— DIRECTION —
Copy the stretch of records from the line that contains "You are a GUI" through the end of the records, both ends included, leaving the pictures out of your answer.

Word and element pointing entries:
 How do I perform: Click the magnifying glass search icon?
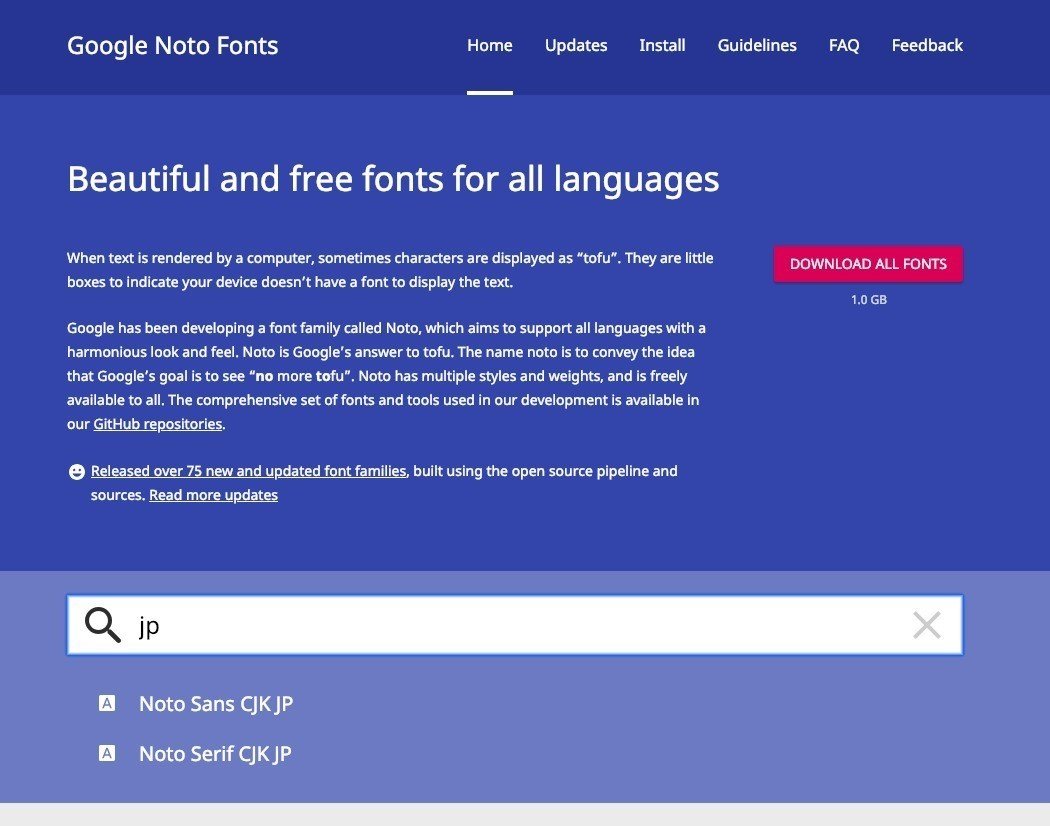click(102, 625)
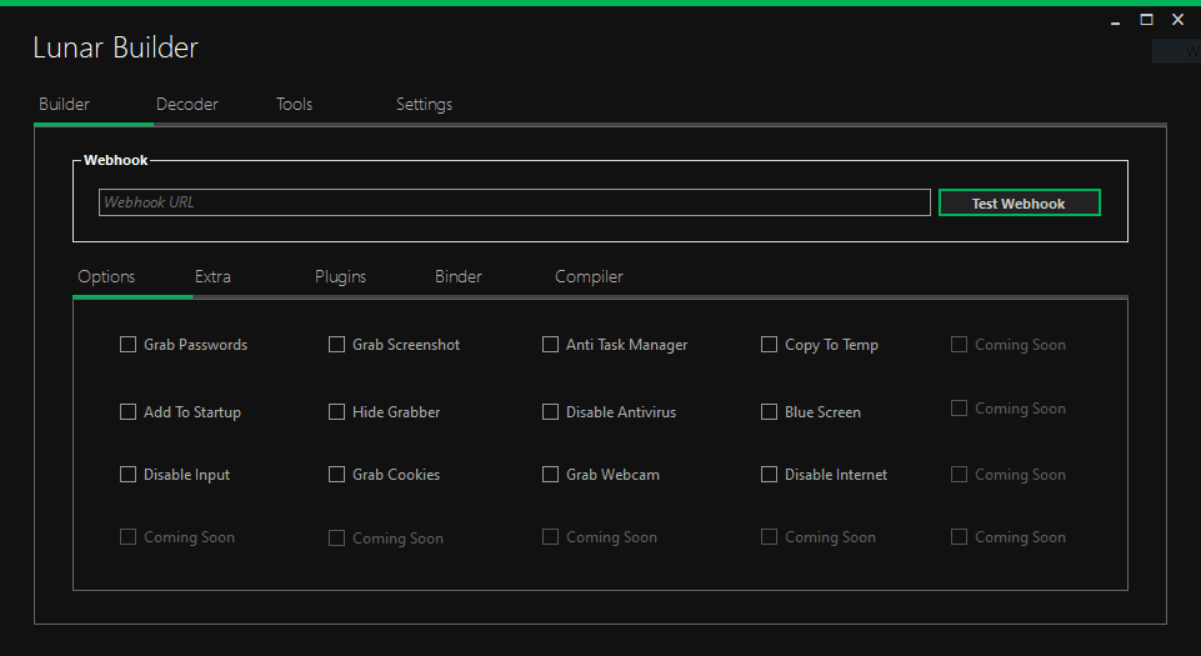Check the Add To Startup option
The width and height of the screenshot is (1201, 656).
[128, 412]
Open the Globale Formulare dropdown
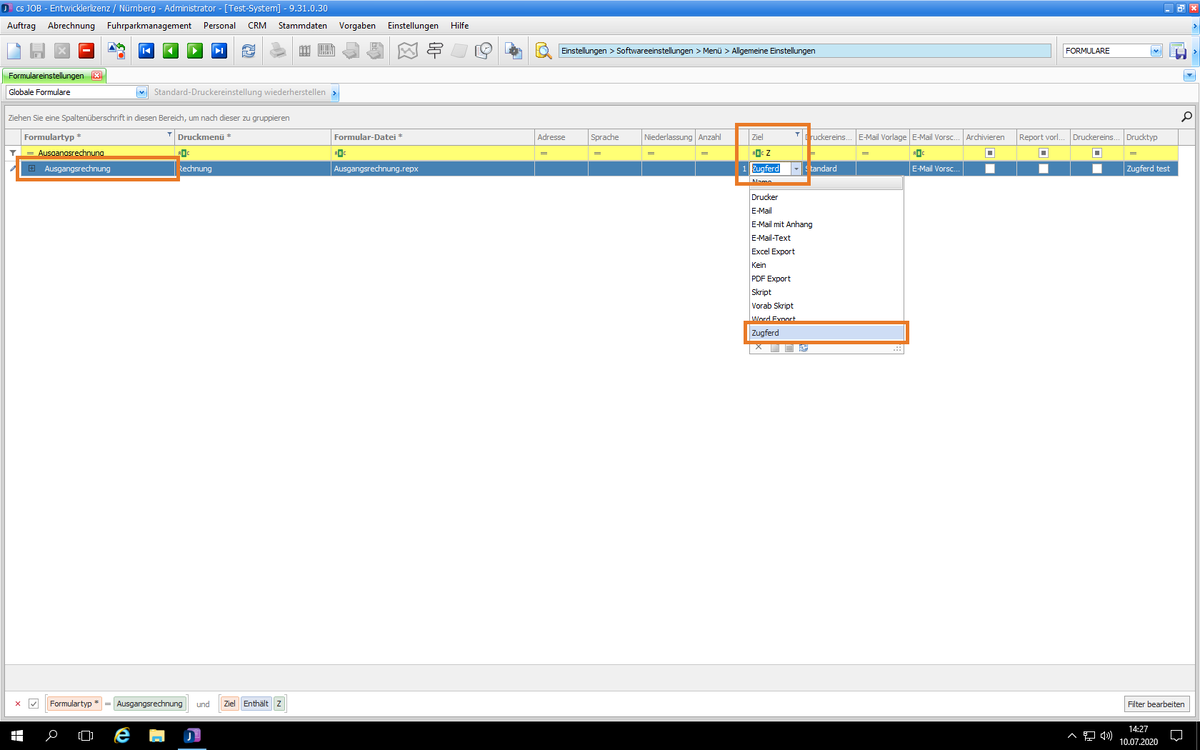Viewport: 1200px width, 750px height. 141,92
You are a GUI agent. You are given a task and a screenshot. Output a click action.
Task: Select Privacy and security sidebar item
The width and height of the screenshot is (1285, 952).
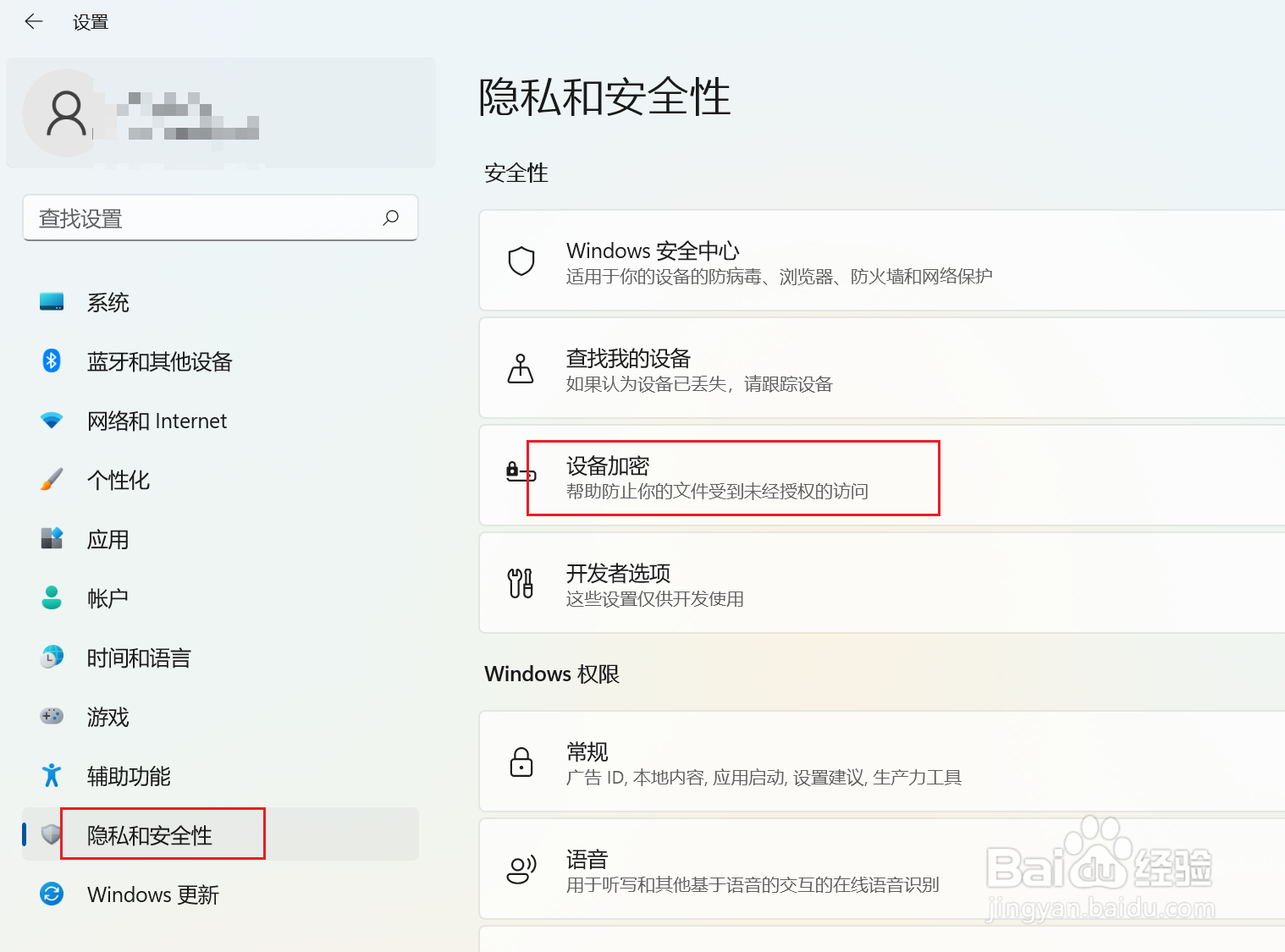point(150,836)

— REPLY —
You are a GUI agent. You are given a task and a screenshot. Output a click action.
Task: Select Privacy and security sidebar item
The width and height of the screenshot is (1285, 952).
point(150,836)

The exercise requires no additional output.